Here’s the micro-level background.  I have a colleague, Jonas Jasaitis, in the public administration department at Šiauliai University who heads up something called the Rural Development Centre.  His English is excellent, mainly because he spent eight years in the United States—most of them in Cleveland, where he edited a Lithuanian language newspaper.  Jonas wanted to show me some of the unheralded treasures of the Lithuanian countryside.  He and I, along with the leader of a residential community in suburban Šiauliai—her name is Zita Kilniene—spent a day on the road, and our very first stop was Tytuvėnai.

And here’s the macro-level background.  Lithuania was the last country in Europe to fully embrace Christianity, and by the time it did, the Reformation was on the march in Germany and elsewhere.  In Tytuvėnai, the first Christian church was established in 1555, very late by European standards.  It was the Counter-Reformation that finally sealed the deal.  Plans for a new church in the baroque style were drawn up by a local aristocrat in 1614, with construction beginning in 1618.  The church was completed in 1633, and in the ensuing century and a half a Bernardine monastery was added.  In the late 18th century, a courtyard was built to enclose the church and monastery ensemble, and frescoes were inserted into the niches of the courtyard’s arcade. 

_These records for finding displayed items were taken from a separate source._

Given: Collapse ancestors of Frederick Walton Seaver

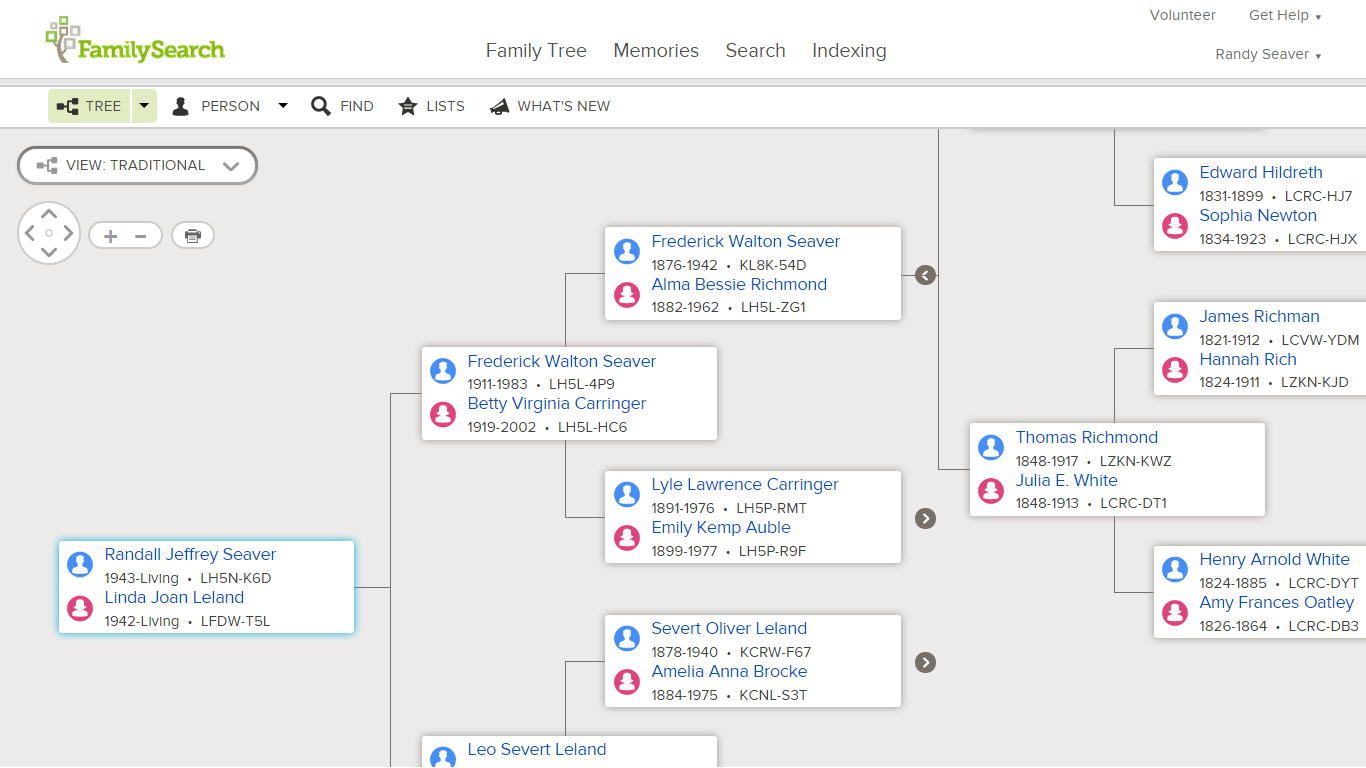Looking at the screenshot, I should click(x=925, y=275).
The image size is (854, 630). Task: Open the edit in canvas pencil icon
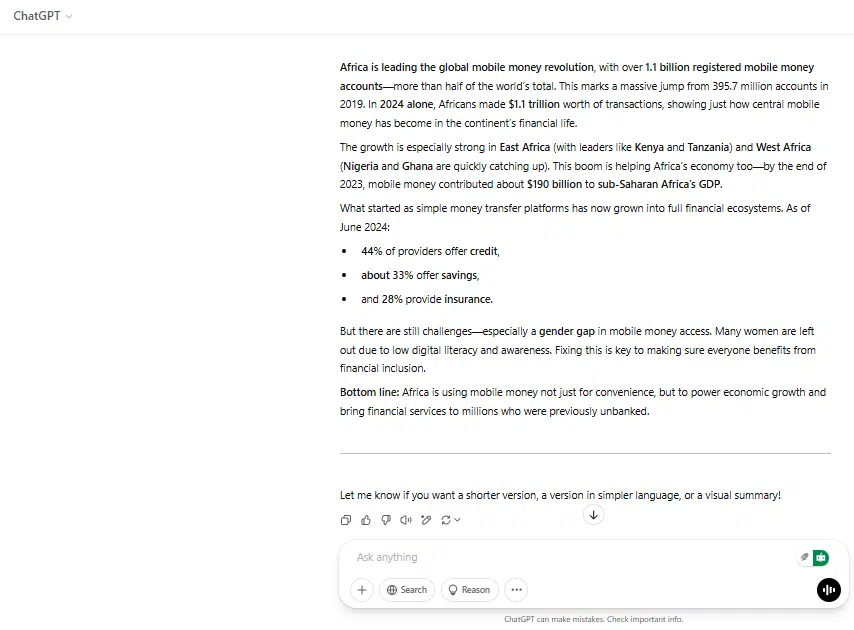[426, 520]
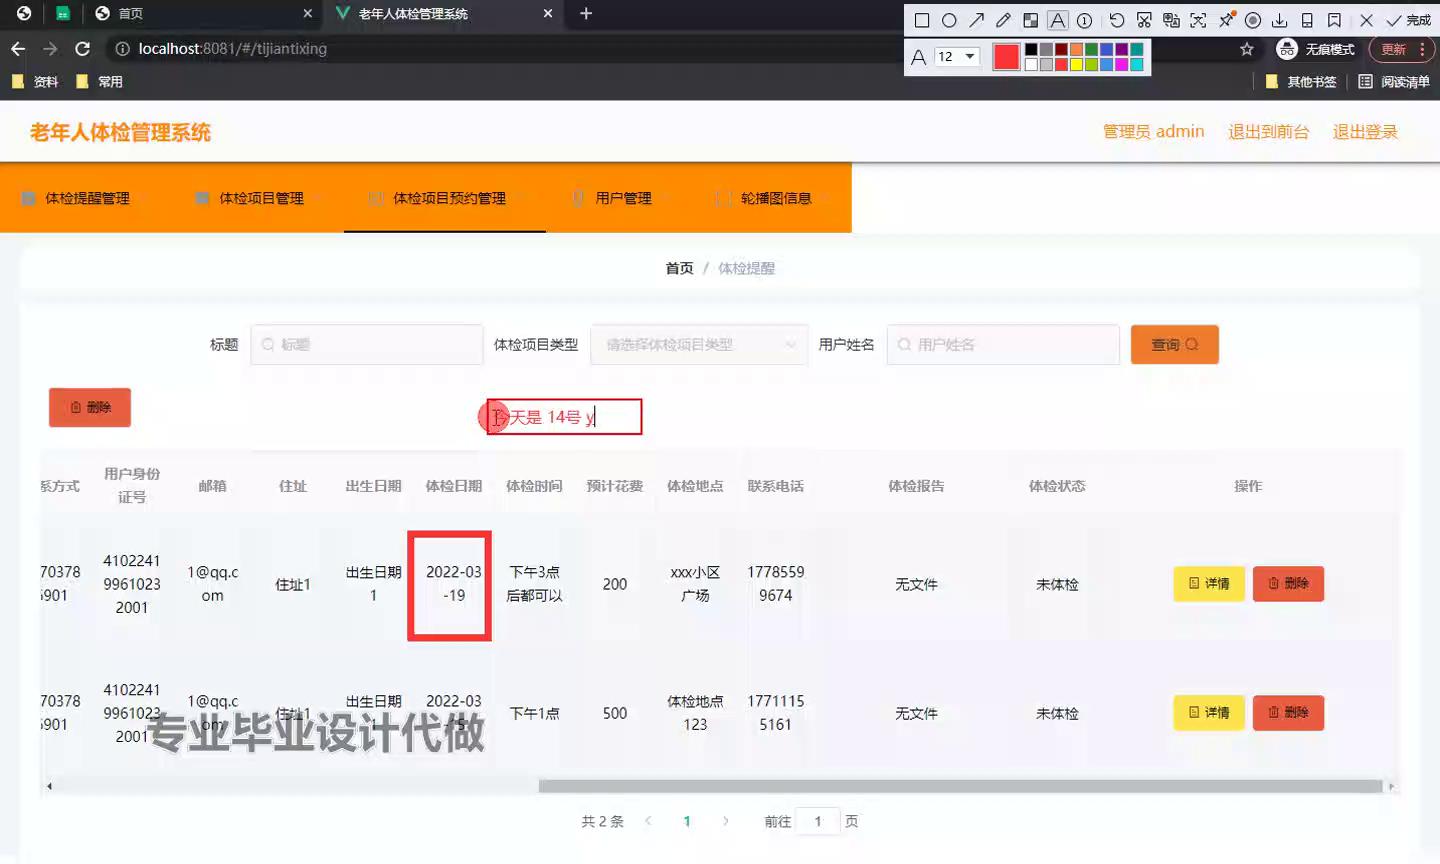Select the ellipse annotation tool
The width and height of the screenshot is (1440, 864).
tap(949, 20)
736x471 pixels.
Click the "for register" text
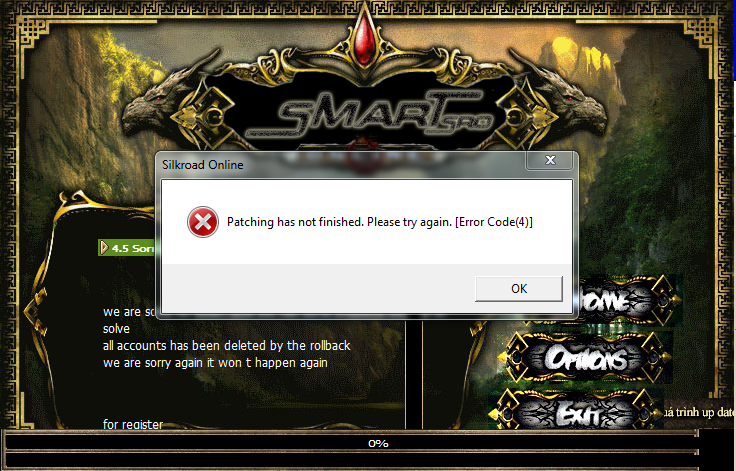(x=133, y=424)
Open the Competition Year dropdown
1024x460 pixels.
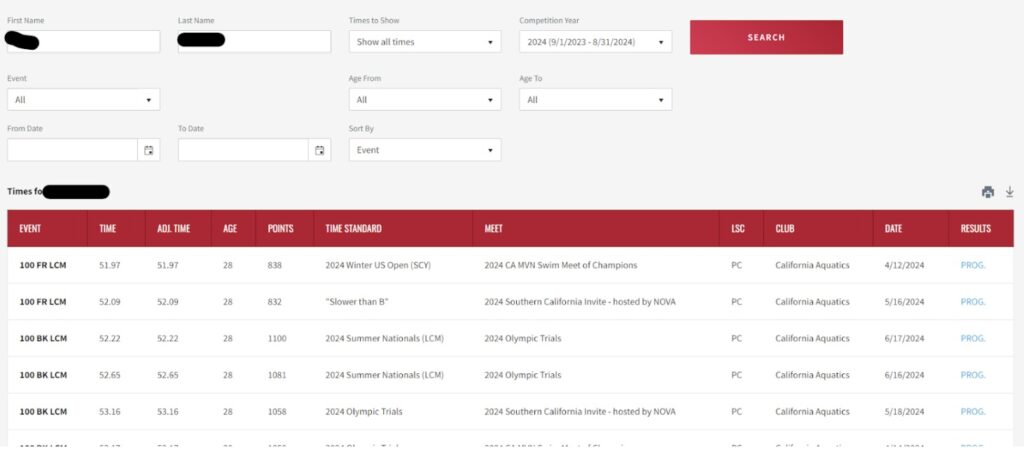coord(595,42)
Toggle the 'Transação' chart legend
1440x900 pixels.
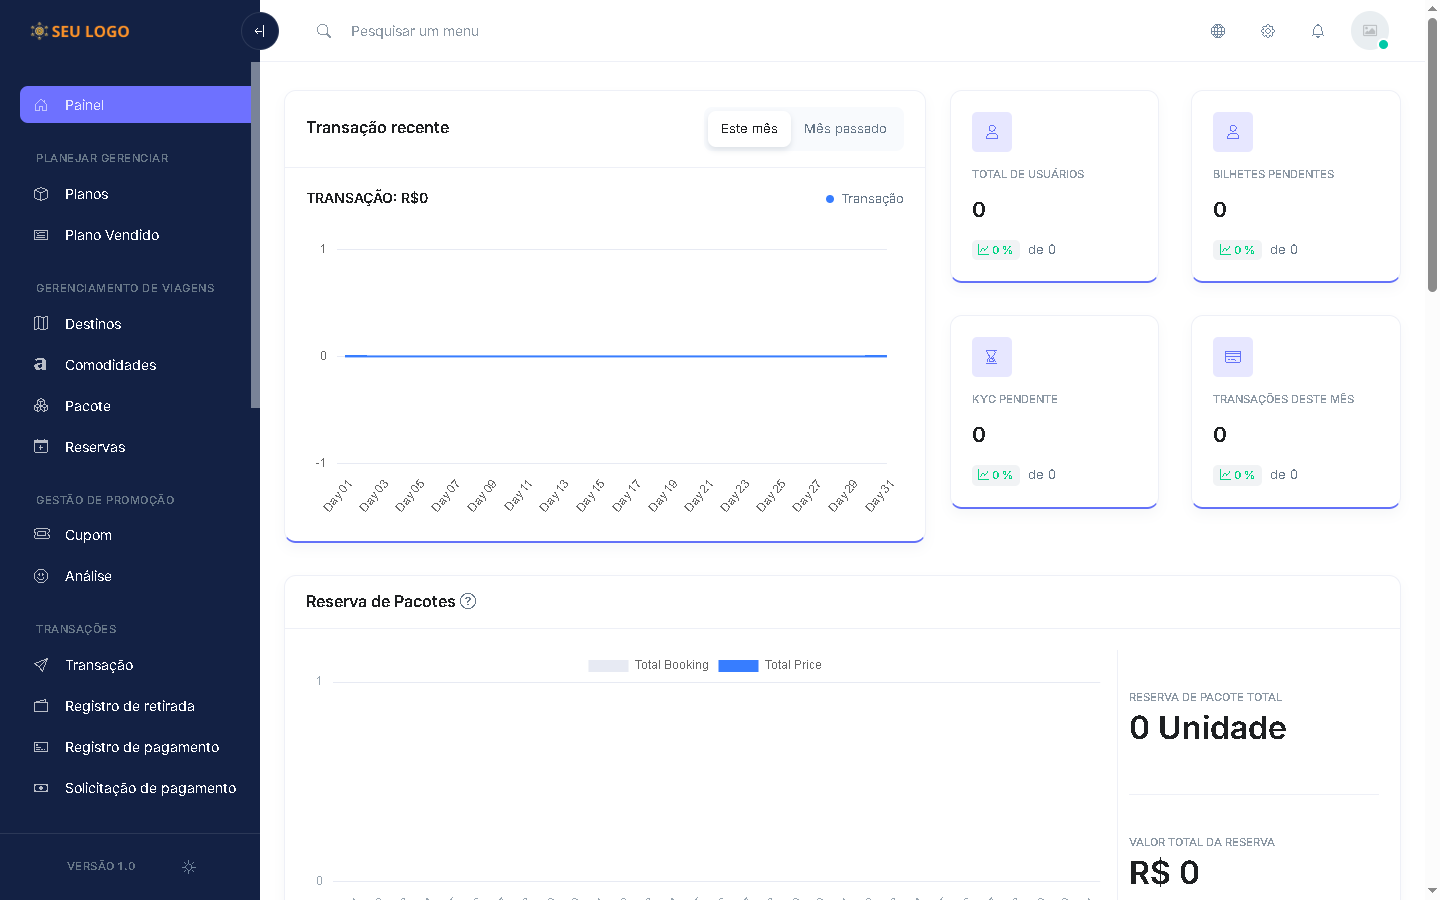coord(865,199)
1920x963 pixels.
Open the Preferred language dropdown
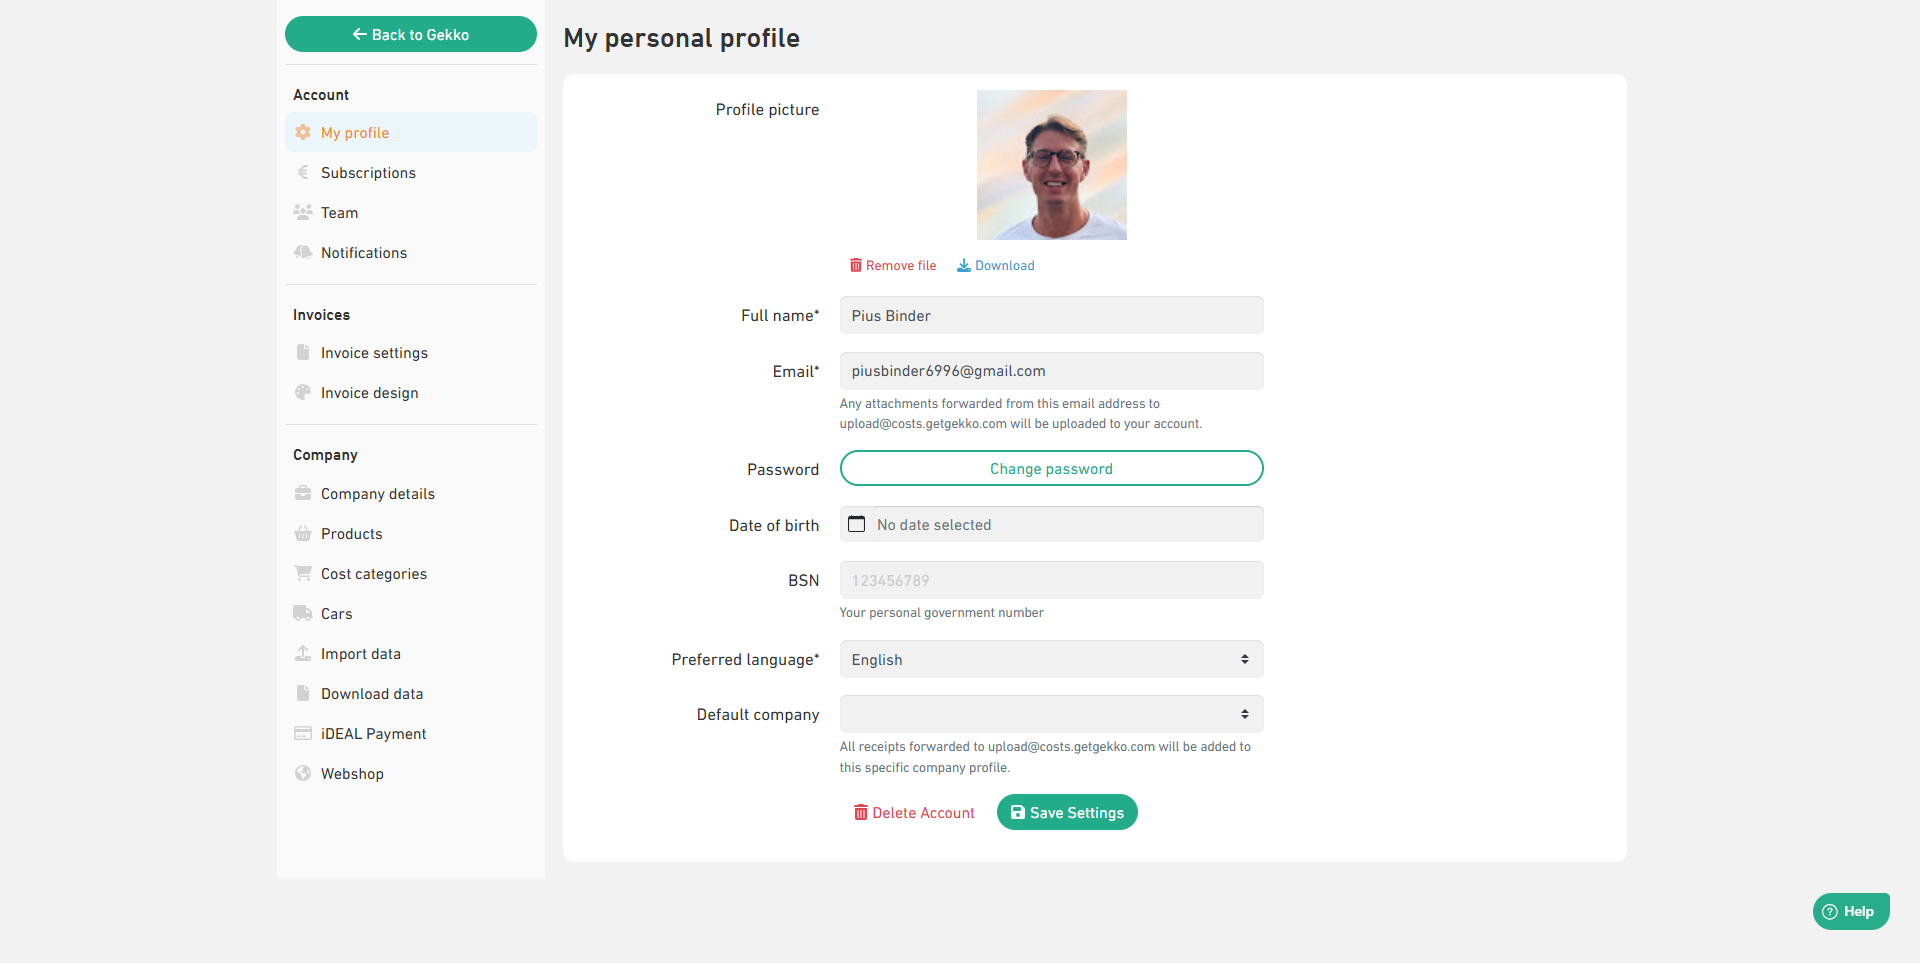click(x=1051, y=659)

The Tytuvėnai church is being restored, a massive effort given the devastating effects—not of a twentieth-century war, for once—but of fire.  The monastery and its courtyard will be restored also, which is why you need to see the late-eighteenth-century frescoes while they retain the patina of authenticity. 

See the photos above.  #1 shows the restored side of the baroque church; the scaffolding is protecting work underway on the façade.  #2 is a photo of Jonas and Zita on site.  #3 shows the baroque façade and the monastery courtyard.  #4 is a shot of what I thought was the most remarkable of the frescoes, one that is reminiscent of some of Lorenzetti di Ambroggio’s murals in the Siena Town Hall (photo #5).

As always, the Jewish presence in Lithuania constitutes a barely perceptible parallel universe.  There was an important Jewish community in Tytuvėnai until the local rabbi, Yaakov Kamenetsky, emigrated to the United States in 1937.  Now, of course, the Jewish experience must be regarded as local history tragically and irretrievably lost. 

Thank you, Jonas and Zita, for a memorable day in the Lithuanian countryside.



  1. What a treasure! And what an incredible day. Glad you are able to see and share.

  2. Thank you, Nana. Yes, it was an eye-opener, all right. And thanks for your contribution.